Holy Well (destroyed?): OS Grid Reference – SP 5549 4574
Also Known as:
- Stock Well
Archaeology & History
This seemingly lost holy well was first mentioned by John Morton (1712), who told us that it was the source of the River Tove. About eighty years later, John Bridges (1791) wrote that,
“In this town was formerly a grange to the monastery of St Andrews in Northampton; and a spring which riseth near the place where this house stood, still retains the name of Halywell Spring.”
Little else was written of the site until H.C. Smith’s (1933) in-depth overview of the famous Washington family (some dood called George apparently) of Sulgrave, where he echoed John Morton’s words that the River Tove “rises from the spring of Holy Well, near the site of the old Grange of St.

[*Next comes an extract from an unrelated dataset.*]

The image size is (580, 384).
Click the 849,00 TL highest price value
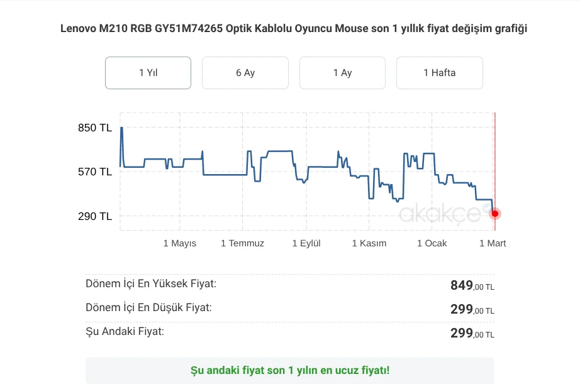point(472,286)
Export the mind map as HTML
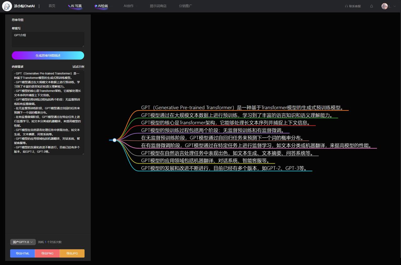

Andrew’s Priory.” He told that it was located up Stockwell Lane where an old water-mill was located and “the water for the mill is provided by a large mill-pool fed by a spring known in former times as Holy Well Spring.” Local historian Beeby Thompson (1914) identified the Stock Well as being the later alternative name for our holy one.
References:
- Bridges, John, The History and Antiquities of Northamptonshire, D. Price: Oxford 1791.
- Hart, Jeremy, English Holy Wells – volume 2, HOAP: Wymeswold 2008.
- Morton, John, The Natural History of Northamptonshire, R. Knaplock: London 1712.
- Smith, H. Clifford, Sulgrave Manor and the Washingtons, MacMillan: New York 1933.
- Thompson, Beeby, “Peculiarities of Waters and Well,” in Journal Northamptonshire Natural History Society, volume 17, 1914.